▶ [Do this]
Recast the records below, from the start through the line containing "coord(560,705)", as a Markdown table with the columns n and Line, where n is the row number. Skip blank lines, and leave the pictures out of the answer.

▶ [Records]
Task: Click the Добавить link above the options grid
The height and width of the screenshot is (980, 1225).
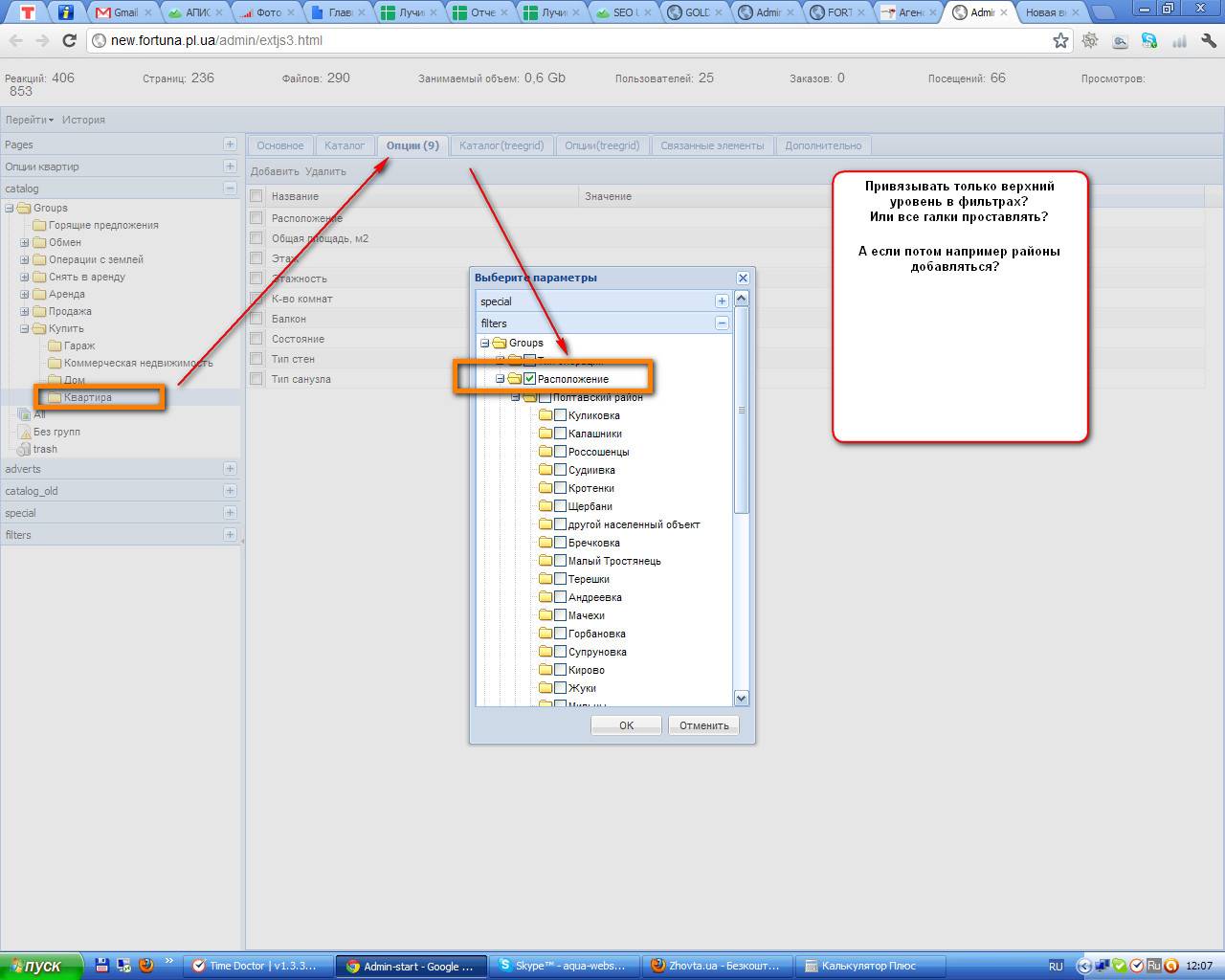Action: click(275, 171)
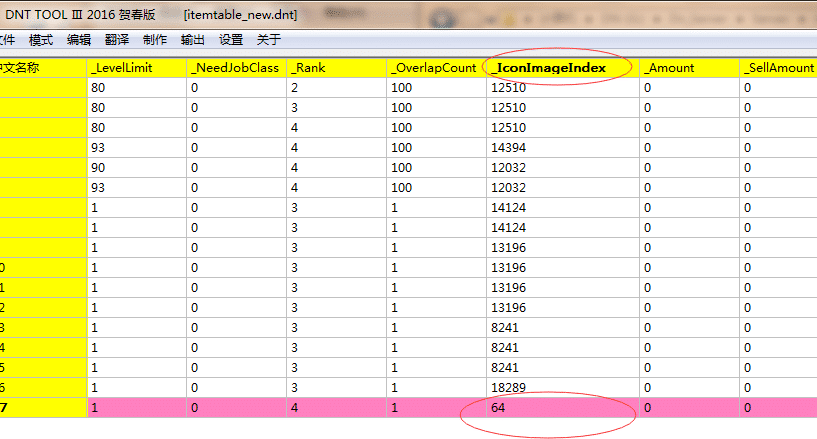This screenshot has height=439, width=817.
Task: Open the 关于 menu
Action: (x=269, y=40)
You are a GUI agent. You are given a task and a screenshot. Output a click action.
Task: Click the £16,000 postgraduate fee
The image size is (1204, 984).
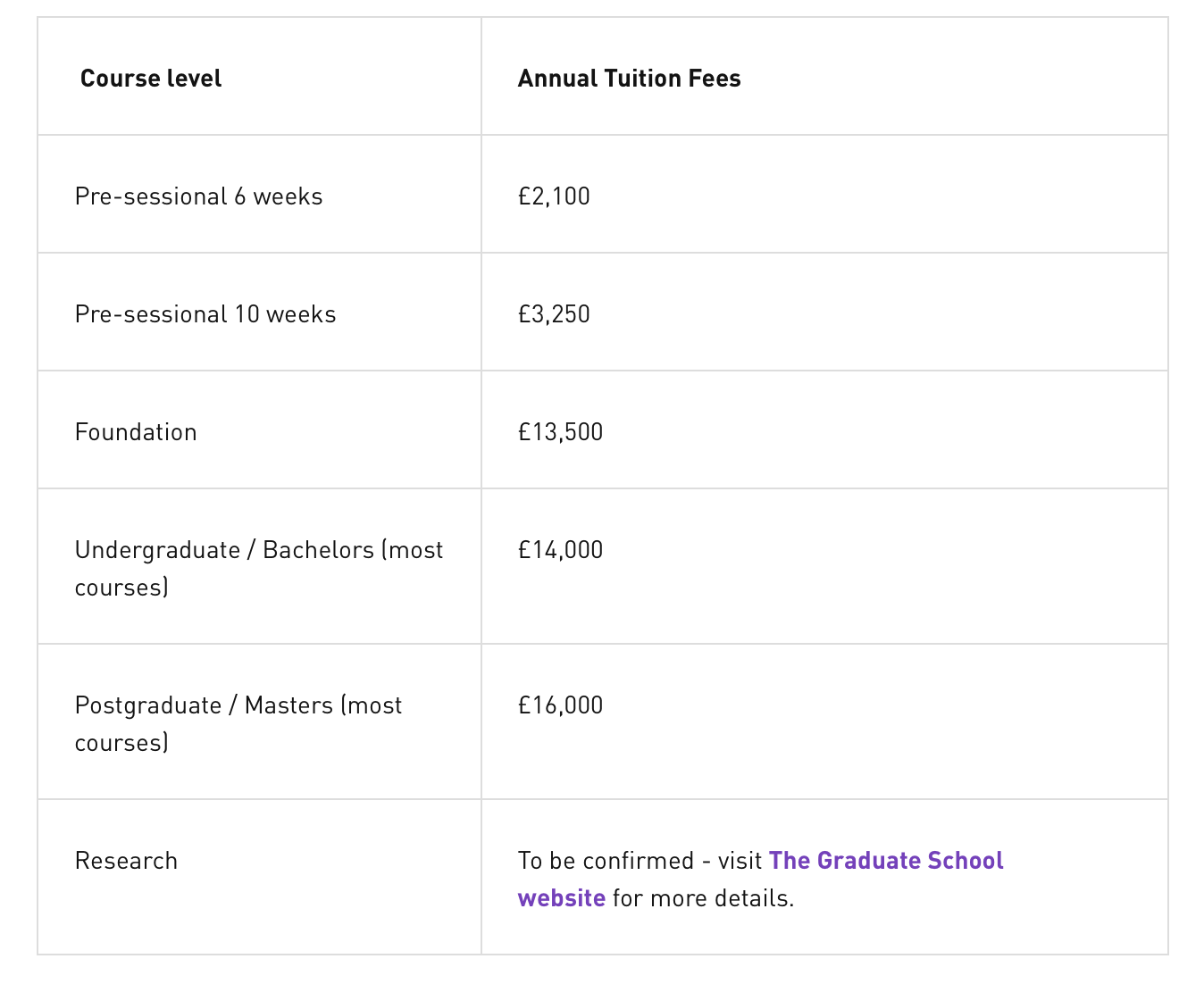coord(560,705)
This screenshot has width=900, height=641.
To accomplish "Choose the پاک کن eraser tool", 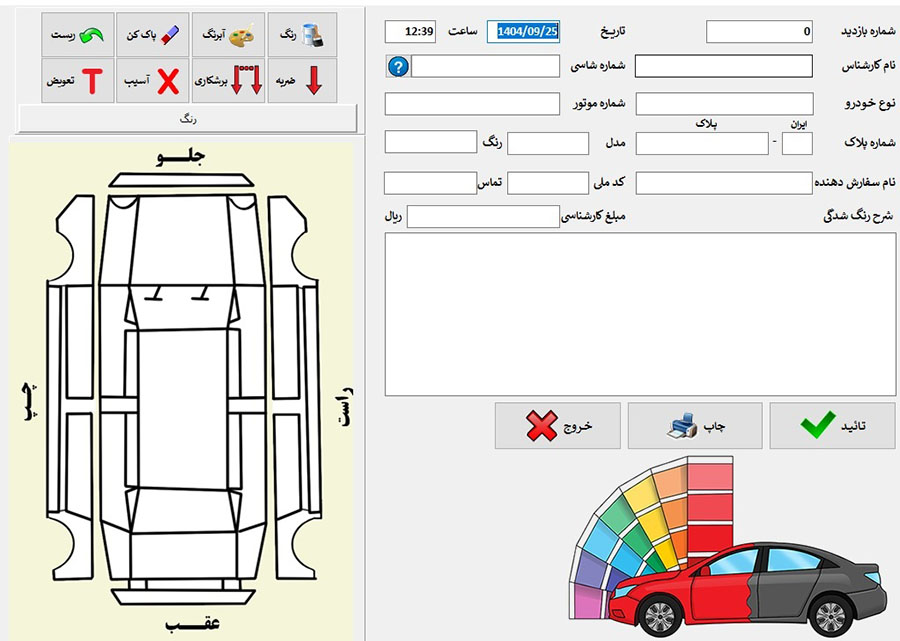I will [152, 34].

▶ [Full answer]
| n | Line |
|---|---|
| 1 | Task: Click the Добавить link above the options grid |
| 2 | The height and width of the screenshot is (980, 1225). |
| 3 | Action: click(275, 171) |
| 4 | This screenshot has height=439, width=817. |
| 5 | Task: Open the 关于 menu |
| 6 | Action: (x=269, y=40) |
| 7 | You are a GUI agent. You are given a task and a screenshot. Output a click action. |
| 8 | Task: Click the £16,000 postgraduate fee |
| 9 | The image size is (1204, 984). |
| 10 | coord(560,705) |